*WHAT IS EXPECTED:*
Output every record verbatim, and omit each picture.

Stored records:
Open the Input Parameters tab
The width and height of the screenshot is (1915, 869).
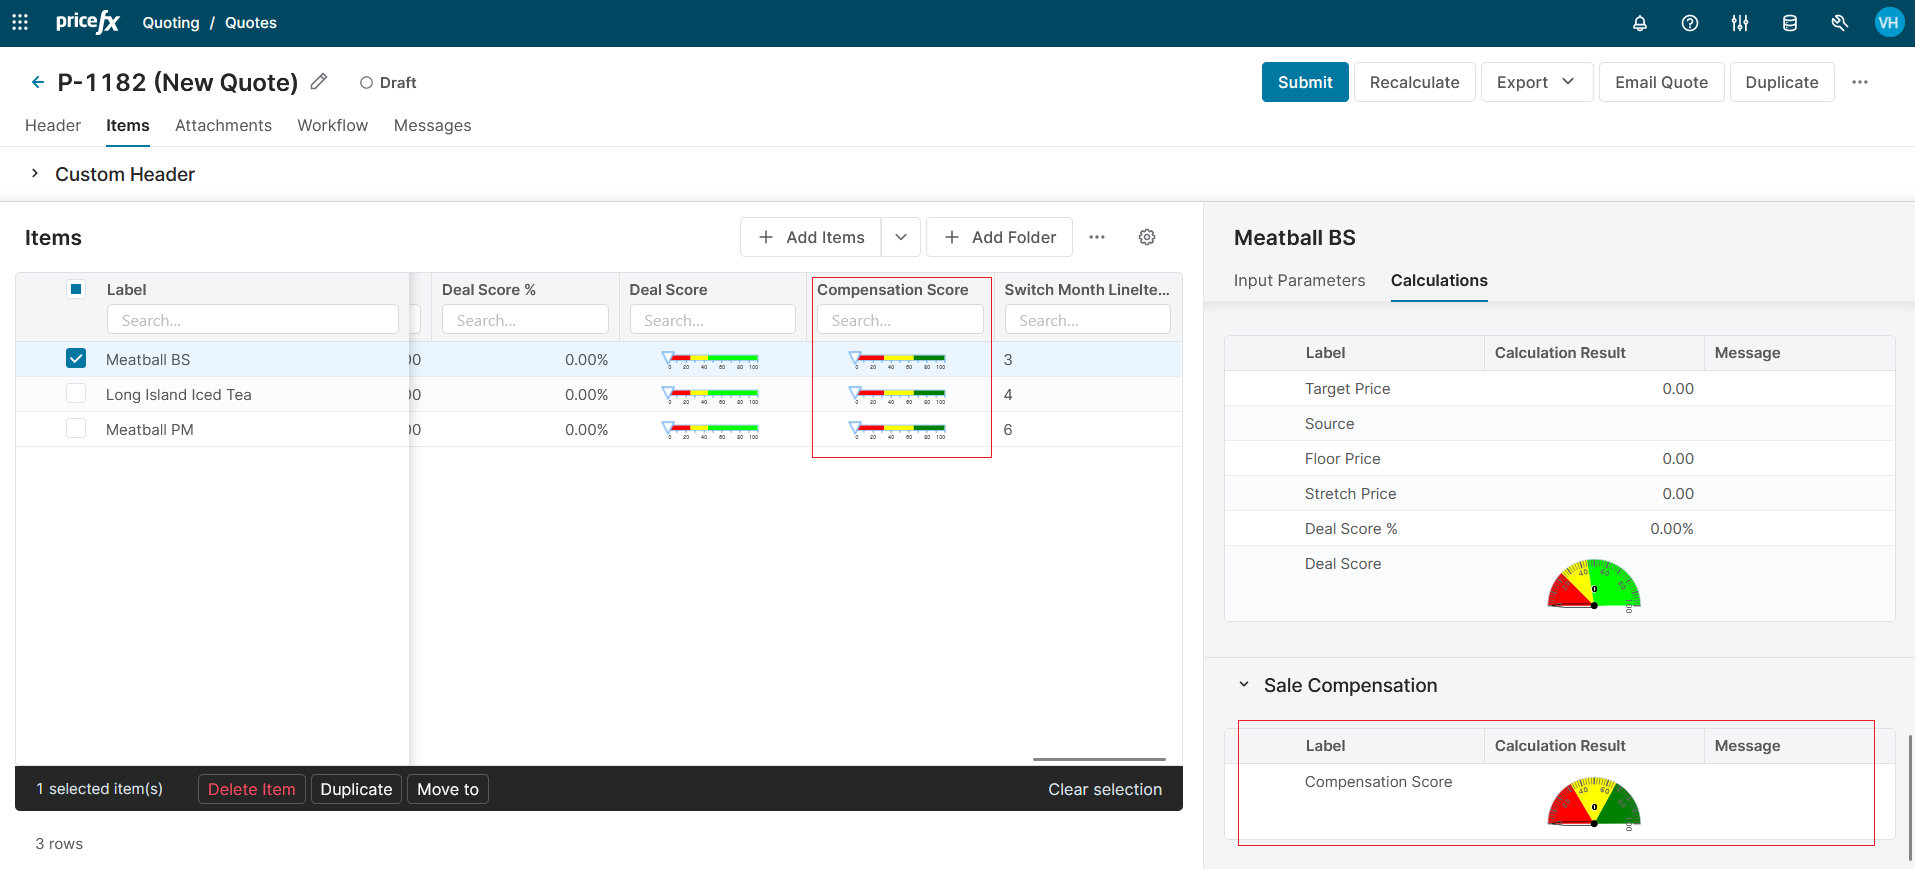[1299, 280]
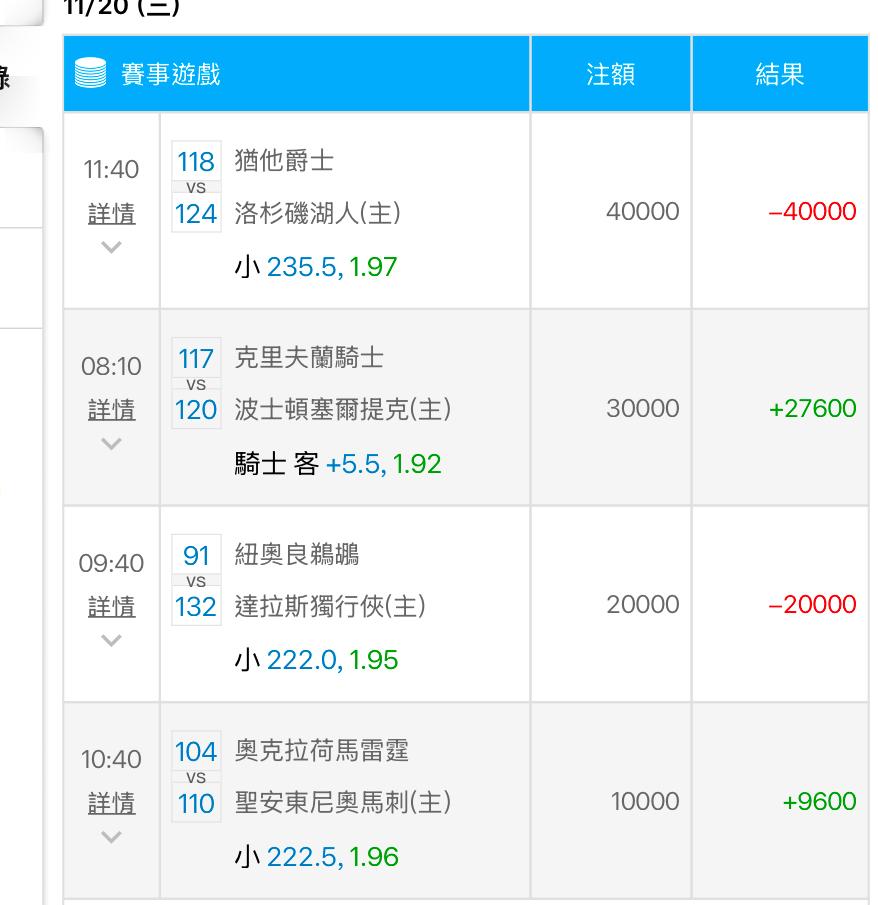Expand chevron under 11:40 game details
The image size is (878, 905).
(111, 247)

*ANSWER TO THE PROBLEM:*
Open the Input Parameters tab
The width and height of the screenshot is (1915, 869).
[1299, 280]
Expand chevron under 11:40 game details
The image size is (878, 905).
(111, 247)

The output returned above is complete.